Os contratos futuros de grãos operam em baixa nesta terça-feira, na bolsa de Chicago, enquanto as negociações entre Donald Trump e Xi Jinping não avançam.
Os papéis de soja mais negociados, de vencimento em novembro, caem 0,36%, a US$ 10,2775 o bushel.
Afora o cenário macroeconômico, o clima é o principal fator de risco para a safra sul-americana e para a oferta de soja, de acordo com a StoneX. As condições para ocorrência do fenômeno La Niña estão presentes e podem persistir até o início de 2026, dando origem a um clima mais seco no sul do continente, afetando especialmente Argentina, Uruguai, Paraguai e sul do Brasil.
Ana Luiza Lodi, especialista de inteligência de mercado de grãos da StoneX, observou em relatório que as previsões indicam um La Niña de curta duração e intensidade fraca, o que deve mitigar os impactos negativos.
No Brasil, a projeção é de produção de 178,7 milhões de toneladas na safra 2025/26, com aumento da área plantada para 48,3 milhões de hectares e recuperação da produtividade no Rio Grande do Sul.
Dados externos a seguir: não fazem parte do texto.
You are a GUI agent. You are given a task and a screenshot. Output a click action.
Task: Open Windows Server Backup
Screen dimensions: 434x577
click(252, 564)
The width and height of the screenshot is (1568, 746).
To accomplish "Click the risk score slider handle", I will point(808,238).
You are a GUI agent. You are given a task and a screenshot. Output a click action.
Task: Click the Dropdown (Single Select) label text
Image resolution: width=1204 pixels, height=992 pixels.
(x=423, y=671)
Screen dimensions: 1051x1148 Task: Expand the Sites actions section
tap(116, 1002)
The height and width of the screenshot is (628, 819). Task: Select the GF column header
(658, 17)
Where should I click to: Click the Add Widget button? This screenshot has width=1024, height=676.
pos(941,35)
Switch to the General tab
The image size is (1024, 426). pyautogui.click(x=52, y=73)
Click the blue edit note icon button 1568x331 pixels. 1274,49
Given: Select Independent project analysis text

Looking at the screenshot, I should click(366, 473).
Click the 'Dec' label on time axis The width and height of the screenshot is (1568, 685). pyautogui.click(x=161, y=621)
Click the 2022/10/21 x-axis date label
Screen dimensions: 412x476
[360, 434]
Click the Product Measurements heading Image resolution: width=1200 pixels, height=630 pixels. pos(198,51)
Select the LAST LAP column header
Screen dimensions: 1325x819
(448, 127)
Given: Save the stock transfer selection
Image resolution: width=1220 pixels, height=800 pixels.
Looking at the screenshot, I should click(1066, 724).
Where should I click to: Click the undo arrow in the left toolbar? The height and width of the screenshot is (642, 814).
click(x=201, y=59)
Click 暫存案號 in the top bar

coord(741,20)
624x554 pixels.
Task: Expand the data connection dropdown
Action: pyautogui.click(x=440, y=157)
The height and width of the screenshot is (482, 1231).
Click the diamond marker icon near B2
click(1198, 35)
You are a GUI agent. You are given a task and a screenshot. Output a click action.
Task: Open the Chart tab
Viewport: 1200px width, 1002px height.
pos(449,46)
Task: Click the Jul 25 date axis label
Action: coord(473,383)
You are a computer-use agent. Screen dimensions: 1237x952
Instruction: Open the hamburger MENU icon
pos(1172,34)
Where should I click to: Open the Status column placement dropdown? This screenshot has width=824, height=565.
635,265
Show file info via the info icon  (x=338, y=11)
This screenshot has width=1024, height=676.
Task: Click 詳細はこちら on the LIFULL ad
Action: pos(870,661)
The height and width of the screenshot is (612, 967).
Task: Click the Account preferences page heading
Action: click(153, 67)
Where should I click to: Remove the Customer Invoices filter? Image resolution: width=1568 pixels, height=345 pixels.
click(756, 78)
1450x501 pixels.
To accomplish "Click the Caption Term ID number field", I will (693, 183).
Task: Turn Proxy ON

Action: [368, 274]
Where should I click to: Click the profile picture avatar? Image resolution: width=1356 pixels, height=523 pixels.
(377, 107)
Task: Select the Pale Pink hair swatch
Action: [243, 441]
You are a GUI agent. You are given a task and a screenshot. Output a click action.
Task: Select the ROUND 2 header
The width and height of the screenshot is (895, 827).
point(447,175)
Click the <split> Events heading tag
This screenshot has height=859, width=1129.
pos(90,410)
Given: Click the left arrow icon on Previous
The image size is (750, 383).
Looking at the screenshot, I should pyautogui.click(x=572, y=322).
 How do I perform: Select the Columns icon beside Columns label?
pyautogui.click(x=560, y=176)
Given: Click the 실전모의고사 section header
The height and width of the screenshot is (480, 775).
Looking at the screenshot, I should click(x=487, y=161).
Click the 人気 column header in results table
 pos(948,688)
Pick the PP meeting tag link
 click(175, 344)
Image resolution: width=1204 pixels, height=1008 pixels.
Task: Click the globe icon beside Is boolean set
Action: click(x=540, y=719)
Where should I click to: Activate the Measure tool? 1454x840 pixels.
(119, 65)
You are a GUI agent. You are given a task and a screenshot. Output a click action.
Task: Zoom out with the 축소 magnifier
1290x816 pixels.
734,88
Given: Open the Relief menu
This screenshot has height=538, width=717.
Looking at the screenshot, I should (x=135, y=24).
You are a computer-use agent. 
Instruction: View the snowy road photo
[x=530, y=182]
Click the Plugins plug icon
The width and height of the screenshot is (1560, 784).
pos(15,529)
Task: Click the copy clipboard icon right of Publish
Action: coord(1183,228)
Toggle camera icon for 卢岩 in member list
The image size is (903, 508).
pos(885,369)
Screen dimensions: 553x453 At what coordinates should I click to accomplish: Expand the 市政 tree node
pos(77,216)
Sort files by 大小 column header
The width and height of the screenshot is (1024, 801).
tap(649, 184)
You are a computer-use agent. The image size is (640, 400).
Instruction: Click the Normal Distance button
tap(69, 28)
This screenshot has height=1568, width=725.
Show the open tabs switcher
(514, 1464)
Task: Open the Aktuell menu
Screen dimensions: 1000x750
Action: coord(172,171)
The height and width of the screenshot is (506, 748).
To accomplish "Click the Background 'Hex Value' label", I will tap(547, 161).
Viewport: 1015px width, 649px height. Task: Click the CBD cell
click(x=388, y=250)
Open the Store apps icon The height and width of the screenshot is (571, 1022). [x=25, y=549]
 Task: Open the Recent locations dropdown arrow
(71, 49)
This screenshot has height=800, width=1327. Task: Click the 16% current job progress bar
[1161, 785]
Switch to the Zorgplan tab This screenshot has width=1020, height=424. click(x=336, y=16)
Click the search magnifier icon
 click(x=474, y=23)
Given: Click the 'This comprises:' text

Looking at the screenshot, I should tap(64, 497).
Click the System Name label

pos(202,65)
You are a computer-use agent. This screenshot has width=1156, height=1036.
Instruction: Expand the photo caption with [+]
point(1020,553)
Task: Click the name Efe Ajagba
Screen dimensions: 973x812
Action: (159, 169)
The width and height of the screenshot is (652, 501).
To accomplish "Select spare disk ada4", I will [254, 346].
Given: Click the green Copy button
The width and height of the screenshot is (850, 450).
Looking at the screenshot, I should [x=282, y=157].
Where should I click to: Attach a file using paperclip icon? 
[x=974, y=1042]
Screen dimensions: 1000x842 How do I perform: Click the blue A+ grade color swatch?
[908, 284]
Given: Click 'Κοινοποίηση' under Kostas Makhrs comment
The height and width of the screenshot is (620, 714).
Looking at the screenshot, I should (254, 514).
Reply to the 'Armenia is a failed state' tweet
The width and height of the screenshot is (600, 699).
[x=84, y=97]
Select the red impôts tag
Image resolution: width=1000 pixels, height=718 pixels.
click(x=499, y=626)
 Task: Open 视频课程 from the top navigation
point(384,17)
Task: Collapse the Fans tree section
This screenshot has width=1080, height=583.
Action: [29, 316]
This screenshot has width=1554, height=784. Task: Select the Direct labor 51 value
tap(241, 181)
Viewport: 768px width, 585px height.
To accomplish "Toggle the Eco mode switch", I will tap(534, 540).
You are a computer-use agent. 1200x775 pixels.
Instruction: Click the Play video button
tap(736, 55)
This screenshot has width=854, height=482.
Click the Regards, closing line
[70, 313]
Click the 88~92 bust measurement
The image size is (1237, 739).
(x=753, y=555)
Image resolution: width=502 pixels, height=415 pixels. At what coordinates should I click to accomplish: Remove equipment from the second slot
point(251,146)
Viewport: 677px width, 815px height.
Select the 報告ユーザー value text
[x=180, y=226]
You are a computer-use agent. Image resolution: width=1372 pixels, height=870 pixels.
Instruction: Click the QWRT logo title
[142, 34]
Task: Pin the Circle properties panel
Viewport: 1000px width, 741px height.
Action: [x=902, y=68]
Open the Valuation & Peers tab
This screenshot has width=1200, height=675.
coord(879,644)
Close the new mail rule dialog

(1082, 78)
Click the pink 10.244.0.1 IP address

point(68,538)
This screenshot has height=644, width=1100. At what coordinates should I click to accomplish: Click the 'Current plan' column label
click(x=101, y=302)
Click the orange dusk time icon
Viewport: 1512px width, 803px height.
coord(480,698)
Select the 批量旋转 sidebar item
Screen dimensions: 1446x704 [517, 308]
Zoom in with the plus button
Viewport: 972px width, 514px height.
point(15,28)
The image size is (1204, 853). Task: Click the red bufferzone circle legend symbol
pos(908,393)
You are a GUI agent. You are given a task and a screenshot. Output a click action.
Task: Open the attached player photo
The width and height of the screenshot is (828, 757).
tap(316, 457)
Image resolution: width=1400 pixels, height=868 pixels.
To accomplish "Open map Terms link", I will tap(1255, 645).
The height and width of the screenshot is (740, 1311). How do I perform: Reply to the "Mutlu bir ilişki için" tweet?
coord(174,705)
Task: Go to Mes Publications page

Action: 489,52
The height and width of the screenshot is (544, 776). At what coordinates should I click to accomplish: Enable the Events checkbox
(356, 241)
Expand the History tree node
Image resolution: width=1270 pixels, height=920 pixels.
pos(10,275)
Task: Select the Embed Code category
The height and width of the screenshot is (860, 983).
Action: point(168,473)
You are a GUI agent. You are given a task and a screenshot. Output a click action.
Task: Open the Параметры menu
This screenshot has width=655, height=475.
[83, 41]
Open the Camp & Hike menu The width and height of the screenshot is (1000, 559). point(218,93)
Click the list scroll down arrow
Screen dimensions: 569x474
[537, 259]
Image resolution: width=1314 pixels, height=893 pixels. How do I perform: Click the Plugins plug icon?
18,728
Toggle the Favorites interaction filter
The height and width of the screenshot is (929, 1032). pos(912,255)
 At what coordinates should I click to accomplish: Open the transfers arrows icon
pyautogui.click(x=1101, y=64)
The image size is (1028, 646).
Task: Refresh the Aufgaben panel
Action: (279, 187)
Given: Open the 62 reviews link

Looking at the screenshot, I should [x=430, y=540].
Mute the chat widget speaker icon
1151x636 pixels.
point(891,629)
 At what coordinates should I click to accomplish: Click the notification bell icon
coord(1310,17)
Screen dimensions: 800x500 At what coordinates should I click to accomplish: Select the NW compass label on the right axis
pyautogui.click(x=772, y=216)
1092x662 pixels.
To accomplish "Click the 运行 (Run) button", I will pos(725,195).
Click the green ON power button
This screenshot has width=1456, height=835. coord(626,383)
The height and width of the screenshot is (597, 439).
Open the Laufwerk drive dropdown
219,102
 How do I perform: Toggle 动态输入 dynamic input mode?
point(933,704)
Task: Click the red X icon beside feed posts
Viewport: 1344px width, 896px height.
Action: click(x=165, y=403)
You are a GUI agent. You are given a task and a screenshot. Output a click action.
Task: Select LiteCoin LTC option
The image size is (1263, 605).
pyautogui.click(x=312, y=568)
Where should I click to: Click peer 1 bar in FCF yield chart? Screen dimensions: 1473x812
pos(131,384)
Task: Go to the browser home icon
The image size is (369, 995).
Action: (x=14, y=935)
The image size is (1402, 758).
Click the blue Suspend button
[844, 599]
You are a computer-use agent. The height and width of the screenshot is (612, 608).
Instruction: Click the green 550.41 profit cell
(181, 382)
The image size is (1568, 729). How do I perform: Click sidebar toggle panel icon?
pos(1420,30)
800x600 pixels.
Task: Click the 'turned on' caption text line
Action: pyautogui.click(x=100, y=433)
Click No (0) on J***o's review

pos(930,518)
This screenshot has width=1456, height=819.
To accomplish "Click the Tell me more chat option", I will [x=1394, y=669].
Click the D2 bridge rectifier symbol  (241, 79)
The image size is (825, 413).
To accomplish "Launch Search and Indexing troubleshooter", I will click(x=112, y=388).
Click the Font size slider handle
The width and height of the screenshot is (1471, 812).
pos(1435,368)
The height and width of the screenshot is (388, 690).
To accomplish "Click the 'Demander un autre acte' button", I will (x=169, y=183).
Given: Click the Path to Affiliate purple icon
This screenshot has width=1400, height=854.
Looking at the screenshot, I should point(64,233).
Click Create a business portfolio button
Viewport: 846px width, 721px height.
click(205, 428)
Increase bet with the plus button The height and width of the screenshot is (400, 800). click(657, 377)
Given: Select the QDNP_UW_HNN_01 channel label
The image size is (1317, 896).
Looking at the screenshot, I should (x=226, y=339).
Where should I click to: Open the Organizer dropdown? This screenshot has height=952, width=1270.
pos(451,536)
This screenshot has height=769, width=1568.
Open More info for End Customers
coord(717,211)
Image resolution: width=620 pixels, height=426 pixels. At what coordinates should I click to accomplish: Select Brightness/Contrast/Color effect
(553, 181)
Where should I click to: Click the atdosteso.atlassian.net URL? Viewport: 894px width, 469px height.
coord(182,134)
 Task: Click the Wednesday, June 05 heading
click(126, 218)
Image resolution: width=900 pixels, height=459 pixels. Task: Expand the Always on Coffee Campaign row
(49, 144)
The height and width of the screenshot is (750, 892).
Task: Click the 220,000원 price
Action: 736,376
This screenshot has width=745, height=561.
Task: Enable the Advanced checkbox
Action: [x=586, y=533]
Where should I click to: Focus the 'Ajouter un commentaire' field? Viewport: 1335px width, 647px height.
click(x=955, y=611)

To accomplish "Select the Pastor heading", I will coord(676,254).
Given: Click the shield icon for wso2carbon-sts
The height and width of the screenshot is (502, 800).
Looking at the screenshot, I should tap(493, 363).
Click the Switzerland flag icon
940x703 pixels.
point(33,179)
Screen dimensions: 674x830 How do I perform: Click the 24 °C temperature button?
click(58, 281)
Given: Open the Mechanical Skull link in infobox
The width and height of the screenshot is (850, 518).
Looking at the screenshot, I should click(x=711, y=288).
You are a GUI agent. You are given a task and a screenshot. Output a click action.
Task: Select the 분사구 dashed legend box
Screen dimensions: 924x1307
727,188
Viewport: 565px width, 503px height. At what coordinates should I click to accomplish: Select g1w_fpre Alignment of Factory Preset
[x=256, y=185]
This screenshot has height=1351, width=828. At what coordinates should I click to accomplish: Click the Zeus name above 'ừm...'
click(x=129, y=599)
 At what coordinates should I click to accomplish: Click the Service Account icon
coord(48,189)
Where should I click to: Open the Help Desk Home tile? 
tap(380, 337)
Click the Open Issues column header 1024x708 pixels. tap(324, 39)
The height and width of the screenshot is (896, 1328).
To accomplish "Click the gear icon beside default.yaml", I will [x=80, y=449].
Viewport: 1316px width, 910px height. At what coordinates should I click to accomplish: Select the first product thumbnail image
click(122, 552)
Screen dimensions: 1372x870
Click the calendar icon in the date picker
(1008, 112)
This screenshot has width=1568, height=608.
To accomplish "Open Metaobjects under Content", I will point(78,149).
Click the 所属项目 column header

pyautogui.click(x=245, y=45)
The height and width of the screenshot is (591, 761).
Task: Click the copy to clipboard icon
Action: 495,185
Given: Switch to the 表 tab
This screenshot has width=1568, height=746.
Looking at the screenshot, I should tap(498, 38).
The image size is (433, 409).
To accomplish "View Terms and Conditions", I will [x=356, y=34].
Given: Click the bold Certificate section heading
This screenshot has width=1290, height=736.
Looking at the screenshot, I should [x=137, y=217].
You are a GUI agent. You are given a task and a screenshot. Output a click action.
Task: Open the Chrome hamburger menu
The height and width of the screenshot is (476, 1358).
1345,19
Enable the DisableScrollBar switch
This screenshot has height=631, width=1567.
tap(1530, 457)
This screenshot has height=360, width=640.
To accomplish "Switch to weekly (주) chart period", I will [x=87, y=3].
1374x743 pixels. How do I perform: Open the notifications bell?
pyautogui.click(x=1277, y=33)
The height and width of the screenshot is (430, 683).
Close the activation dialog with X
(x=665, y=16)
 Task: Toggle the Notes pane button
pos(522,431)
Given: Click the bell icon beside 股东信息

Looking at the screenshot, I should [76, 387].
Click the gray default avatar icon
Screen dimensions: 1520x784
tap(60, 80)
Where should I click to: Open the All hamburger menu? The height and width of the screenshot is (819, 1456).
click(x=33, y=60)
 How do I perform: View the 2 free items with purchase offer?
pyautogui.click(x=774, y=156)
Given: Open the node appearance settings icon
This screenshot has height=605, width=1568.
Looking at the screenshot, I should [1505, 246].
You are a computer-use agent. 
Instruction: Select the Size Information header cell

“O plantio está mais adiantado que no ano passado, com retorno das chuvas sendo monitorado de perto. Eventuais atrasos iniciais não representam necessariamente prejuízos para a soja, mas podem afetar culturas de segunda safra, como milho e algodão”, afirmou a especialista.
Nos Estados Unidos, a colheita da safra 2025/26 avança com produtividade recorde, mas a produção total foi limitada pela redução da área plantada, redirecionada em parte para o milho. O consumo interno segue firme, sustentando o equilíbrio entre oferta e demanda, enquanto o esmagamento da soja se mantém aquecido, graças às boas margens e à demanda por farelo e óleo, diz a consultoria.
Nesse contexto, os papéis de milho para dezembro recuam 0,59%, a US$ 4,2075 o bushel. E os de trigo de mesmo vencimento caem 0,65%, a US$ 4,2050 o bushel.